Written request =>
Swap "Viewport" for "Display" throughout the stretch from the start of the records through the line containing "Looking at the screenshot, I should [23, 126].", and give those lines back with nothing else changed.

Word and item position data
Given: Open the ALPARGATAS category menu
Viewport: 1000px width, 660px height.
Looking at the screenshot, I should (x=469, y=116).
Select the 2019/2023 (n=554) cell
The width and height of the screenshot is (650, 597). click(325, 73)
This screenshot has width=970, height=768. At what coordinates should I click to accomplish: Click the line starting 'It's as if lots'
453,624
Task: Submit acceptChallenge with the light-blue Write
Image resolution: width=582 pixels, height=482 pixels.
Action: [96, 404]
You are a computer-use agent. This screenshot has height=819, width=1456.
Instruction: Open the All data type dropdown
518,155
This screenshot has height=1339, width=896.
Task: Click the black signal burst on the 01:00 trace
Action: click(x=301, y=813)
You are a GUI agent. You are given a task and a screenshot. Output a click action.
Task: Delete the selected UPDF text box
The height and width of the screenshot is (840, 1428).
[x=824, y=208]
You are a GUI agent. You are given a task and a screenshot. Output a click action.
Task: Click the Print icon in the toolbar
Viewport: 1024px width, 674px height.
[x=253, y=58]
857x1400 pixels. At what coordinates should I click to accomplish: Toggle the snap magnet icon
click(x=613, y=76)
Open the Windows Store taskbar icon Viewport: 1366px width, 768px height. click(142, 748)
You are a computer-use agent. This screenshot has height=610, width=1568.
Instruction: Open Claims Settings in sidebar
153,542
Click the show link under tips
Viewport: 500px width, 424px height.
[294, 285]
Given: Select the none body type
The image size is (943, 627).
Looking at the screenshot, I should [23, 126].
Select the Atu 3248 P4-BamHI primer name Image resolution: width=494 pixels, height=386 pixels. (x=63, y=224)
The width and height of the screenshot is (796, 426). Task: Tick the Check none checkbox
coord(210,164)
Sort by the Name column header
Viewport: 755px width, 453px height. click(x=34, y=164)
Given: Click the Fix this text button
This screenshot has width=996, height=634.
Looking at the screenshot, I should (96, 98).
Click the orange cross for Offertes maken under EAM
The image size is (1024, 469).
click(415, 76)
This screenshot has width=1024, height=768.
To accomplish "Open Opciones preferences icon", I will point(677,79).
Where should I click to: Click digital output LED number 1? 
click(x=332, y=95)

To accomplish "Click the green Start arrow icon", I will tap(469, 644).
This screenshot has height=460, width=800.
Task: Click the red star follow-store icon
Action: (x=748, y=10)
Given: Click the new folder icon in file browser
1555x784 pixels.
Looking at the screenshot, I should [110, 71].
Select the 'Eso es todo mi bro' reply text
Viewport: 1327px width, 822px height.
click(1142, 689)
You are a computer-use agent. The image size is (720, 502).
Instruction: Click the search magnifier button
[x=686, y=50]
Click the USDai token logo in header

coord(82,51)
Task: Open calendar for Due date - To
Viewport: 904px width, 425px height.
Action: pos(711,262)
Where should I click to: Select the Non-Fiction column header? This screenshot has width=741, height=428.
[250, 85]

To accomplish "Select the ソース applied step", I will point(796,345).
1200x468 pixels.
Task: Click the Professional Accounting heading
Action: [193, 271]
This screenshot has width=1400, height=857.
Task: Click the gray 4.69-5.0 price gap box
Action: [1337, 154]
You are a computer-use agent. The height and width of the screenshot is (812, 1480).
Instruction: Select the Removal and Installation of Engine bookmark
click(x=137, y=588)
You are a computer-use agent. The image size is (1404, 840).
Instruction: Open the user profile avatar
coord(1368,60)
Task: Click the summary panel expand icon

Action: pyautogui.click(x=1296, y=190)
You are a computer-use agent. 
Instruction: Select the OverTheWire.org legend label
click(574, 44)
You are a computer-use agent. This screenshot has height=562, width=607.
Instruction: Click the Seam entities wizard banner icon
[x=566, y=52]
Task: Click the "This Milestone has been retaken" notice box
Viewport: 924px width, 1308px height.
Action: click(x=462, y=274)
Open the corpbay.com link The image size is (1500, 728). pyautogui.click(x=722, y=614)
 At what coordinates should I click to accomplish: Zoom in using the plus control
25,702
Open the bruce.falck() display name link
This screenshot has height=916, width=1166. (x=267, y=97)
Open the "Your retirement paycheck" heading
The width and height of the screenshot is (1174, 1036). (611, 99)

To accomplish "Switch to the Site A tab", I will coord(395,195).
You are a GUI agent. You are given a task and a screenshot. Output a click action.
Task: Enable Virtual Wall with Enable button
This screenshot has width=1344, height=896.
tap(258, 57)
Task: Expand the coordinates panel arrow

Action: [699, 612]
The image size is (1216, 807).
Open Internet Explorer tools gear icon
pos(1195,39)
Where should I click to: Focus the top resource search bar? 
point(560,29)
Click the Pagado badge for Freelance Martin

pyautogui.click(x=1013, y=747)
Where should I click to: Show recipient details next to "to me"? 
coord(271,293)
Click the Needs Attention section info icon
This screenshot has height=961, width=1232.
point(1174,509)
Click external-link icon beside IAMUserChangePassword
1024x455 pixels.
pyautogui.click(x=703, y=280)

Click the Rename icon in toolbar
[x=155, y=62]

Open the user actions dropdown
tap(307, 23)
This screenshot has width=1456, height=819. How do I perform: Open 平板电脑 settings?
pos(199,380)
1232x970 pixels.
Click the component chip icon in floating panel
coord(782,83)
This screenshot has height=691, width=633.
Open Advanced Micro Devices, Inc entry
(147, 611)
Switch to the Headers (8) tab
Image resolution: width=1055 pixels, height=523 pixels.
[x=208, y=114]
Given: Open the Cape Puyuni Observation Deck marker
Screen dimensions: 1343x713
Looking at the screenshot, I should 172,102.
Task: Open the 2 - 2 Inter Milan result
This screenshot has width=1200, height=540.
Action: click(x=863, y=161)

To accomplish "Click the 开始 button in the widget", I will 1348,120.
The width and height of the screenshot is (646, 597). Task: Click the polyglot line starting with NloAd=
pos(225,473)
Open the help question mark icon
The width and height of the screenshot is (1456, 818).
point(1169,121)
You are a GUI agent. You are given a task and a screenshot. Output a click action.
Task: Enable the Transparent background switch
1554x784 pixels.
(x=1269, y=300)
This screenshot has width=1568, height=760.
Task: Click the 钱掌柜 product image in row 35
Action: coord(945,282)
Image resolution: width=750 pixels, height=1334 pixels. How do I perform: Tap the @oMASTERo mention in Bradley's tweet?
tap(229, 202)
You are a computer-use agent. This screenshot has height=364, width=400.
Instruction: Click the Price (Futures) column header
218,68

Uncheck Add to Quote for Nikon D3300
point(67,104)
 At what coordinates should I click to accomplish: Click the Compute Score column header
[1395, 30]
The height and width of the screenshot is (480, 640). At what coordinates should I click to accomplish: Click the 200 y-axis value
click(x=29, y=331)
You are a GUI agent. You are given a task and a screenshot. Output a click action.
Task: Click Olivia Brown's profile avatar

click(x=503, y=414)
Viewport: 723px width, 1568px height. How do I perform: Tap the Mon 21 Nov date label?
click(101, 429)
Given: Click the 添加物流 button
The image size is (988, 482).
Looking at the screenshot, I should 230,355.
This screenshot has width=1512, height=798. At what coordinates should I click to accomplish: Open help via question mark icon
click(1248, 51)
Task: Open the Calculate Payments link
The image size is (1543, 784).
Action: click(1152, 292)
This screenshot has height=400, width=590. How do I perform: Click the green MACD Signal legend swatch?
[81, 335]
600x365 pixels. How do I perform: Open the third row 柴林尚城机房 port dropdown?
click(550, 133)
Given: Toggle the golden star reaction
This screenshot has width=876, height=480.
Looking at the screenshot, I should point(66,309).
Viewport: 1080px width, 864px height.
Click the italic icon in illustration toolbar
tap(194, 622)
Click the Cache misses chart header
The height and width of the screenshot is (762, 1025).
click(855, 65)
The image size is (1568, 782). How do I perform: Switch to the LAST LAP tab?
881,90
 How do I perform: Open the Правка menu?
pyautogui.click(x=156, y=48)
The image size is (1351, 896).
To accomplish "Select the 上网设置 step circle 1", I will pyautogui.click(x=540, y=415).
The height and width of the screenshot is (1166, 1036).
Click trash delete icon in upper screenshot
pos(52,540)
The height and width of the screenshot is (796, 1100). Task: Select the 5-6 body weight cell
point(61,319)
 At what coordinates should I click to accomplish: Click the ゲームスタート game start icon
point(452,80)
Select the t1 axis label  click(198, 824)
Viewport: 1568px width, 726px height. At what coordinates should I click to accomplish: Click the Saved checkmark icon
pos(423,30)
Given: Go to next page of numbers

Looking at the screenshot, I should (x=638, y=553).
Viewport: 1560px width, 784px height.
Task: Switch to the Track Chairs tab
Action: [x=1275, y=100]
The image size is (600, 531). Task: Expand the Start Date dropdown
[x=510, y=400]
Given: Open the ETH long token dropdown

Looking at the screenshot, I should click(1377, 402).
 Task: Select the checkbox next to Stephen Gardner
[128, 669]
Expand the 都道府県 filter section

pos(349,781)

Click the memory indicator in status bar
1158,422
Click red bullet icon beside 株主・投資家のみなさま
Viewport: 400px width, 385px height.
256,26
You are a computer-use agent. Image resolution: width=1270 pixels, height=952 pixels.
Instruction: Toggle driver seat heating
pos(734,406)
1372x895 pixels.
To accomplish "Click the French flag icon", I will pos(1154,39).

Complete response =>
Given: Open the ALPARGATAS category menu
Display: 1000px width, 660px height.
Looking at the screenshot, I should (x=469, y=116).
Select the 2019/2023 (n=554) cell
The width and height of the screenshot is (650, 597). click(325, 73)
This screenshot has width=970, height=768. At what coordinates should I click to accomplish: Click the line starting 'It's as if lots'
453,624
Task: Submit acceptChallenge with the light-blue Write
Image resolution: width=582 pixels, height=482 pixels.
Action: [96, 404]
You are a computer-use agent. This screenshot has height=819, width=1456.
Instruction: Open the All data type dropdown
518,155
This screenshot has height=1339, width=896.
Task: Click the black signal burst on the 01:00 trace
Action: click(x=301, y=813)
You are a GUI agent. You are given a task and a screenshot. Output a click action.
Task: Delete the selected UPDF text box
The height and width of the screenshot is (840, 1428).
[x=824, y=208]
You are a GUI agent. You are given a task and a screenshot. Output a click action.
Task: Click the Print icon in the toolbar
Display: 1024px width, 674px height.
[x=253, y=58]
857x1400 pixels. At what coordinates should I click to accomplish: Toggle the snap magnet icon
click(x=613, y=76)
Open the Windows Store taskbar icon Display: 1366px width, 768px height. click(142, 748)
You are a computer-use agent. This screenshot has height=610, width=1568.
Instruction: Open Claims Settings in sidebar
153,542
Click the show link under tips
Display: 500px width, 424px height.
[294, 285]
Given: Select the none body type
The image size is (943, 627).
Looking at the screenshot, I should [23, 126].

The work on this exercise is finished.